== Testo da leggere ==
————

Diari di Sylvia Plath

Edizione: Adelphi
Traduzione: Simona Fefè

Il giornale di bordo di una sensibilità acutissima, lacerata e drammatica: quella di una scrittrice che, per i suoi versi e il suo tragico destino, è presto diventata, nei nostri anni, un magnete e un emblema – ovvero anche, come si dice con inconsapevole esattezza, un culto.

Recensione

Ho conosciuto Sylvia Plath lo scorso anno, leggendo La campana di vetro, suo unico romanzo. Lo stile della scrittrice e i forti elementi autobiografici, mi hanno spinto a volerne sapere di più.
Quale miglior forma dei diari personali per entrare in contatto con qualcuno?!
Come viene indicato all’inizio anche dalla curatrice dell’opera, Frances McCullough e dall’ex marito, Ted Hughes, è proprio nei suoi diari che riusciamo a comprendere il suo io interiore.
Se ci si avvicina, anche per la prima volta, alla Plath si è a conoscenza della sua tragica morte che contribuisce all’aurea di ammirazione e mistero che si ha attorno alla sua figura. La Plath muore suicida nel 1963. Ted Hughes sembrerebbe rivestire un ruolo importante in questa drammatica decisione della Plath. La distruzione proprio da parte di lui di alcune parti dei suoi diari, in particolare quelli più vicini alla sua morte, rendono misterioso e quasi assurdo il fatto che egli stesso abbia curato questa edizione. Si ha come l’impressione che manchi qualcosa, che non ci sia parte della verità.
Ma l’intento dei suoi Diari è ben altro.

Quotidianità

Quello che comprendiamo già dalle prime pagine è che Sylvia aveva con sé diverse maschere. Vivere in una società in cui non ci si sente di essere completamente liberi porta con sé l’idea di adattamento e quindi il nascondere la nostra vera natura. Questa vera natura riesce ad emergere nelle pagine che proprio la Plath ha scritto.

————

[Voci di dati memorizzati]
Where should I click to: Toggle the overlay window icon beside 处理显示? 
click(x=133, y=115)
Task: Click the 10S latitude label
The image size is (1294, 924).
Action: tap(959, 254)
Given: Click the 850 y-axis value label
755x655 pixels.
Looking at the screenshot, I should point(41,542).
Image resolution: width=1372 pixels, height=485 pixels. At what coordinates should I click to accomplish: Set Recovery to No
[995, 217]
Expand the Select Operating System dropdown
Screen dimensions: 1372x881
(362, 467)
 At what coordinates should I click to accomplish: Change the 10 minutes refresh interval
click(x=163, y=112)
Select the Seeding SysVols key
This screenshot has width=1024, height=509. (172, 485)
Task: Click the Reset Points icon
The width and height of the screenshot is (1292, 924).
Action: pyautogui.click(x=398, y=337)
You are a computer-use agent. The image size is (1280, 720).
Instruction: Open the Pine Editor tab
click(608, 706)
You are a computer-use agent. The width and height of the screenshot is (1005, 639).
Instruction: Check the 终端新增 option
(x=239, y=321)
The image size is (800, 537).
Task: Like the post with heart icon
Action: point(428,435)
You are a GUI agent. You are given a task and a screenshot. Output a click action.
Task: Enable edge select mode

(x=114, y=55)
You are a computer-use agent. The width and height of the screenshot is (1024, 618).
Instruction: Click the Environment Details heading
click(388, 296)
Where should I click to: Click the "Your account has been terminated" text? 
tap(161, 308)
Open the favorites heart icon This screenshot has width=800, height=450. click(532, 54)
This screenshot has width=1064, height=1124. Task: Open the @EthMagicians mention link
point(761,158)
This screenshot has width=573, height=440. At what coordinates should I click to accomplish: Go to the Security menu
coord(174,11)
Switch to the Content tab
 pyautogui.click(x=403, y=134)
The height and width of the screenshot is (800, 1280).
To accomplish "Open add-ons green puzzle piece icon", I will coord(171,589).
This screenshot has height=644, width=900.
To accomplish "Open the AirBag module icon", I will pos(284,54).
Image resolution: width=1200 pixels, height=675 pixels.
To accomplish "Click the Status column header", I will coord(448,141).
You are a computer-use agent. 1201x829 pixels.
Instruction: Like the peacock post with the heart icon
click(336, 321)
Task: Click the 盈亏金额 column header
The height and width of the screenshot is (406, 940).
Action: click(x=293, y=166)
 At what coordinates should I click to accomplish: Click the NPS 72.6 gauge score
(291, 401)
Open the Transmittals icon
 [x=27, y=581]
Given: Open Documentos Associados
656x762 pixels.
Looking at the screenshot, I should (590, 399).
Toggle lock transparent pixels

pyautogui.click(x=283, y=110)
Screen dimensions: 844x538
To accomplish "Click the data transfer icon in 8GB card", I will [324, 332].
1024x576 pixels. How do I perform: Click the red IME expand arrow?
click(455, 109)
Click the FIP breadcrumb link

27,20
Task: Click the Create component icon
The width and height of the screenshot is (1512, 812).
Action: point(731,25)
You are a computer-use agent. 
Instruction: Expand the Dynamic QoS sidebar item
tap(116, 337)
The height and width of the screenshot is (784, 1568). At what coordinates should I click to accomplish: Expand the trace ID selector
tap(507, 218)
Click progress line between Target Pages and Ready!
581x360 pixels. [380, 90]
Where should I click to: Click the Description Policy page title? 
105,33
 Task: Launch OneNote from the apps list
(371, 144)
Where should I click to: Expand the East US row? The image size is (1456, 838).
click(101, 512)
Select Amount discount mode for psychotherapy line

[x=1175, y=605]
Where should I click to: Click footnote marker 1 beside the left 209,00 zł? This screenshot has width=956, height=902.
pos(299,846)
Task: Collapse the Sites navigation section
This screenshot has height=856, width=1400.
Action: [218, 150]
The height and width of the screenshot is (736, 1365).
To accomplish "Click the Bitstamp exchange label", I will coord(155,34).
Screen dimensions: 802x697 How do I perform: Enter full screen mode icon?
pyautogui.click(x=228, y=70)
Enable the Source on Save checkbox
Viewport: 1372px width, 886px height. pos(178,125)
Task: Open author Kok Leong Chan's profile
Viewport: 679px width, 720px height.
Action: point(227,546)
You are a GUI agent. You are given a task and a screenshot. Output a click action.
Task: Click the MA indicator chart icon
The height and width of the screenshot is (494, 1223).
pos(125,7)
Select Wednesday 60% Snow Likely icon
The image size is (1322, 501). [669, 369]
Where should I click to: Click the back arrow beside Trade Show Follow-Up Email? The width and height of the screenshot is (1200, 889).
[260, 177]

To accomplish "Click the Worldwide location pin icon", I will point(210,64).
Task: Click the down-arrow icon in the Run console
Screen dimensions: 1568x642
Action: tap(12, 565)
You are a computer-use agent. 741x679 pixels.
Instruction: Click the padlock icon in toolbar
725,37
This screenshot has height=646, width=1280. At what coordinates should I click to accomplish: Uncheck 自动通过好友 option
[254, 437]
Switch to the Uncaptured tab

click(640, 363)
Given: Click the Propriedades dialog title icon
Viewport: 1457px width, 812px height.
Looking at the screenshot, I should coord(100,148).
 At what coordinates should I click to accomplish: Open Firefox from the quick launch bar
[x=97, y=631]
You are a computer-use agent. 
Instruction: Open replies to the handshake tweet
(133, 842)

————

== Azioni da svolgere ==
1. Chi firma la traduzione dell'edizione dei Diari di Sylvia Plath presentata nella recensione?
2. Riscrivi il passo della recensione dei Diari di Sylvia Plath che comincia con "Il giornale di" e si chiude dopo "sapere di più.", rinominando "La campana di vetro" in "The Bell Jar".

== Risultati attesi ==
1. Simona Fefè.

2.
Il giornale di bordo di una sensibilità acutissima, lacerata e drammatica: quella di una scrittrice che, per i suoi versi e il suo tragico destino, è presto diventata, nei nostri anni, un magnete e un emblema – ovvero anche, come si dice con inconsapevole esattezza, un culto.

Recensione

Ho conosciuto Sylvia Plath lo scorso anno, leggendo The Bell Jar, suo unico romanzo. Lo stile della scrittrice e i forti elementi autobiografici, mi hanno spinto a volerne sapere di più.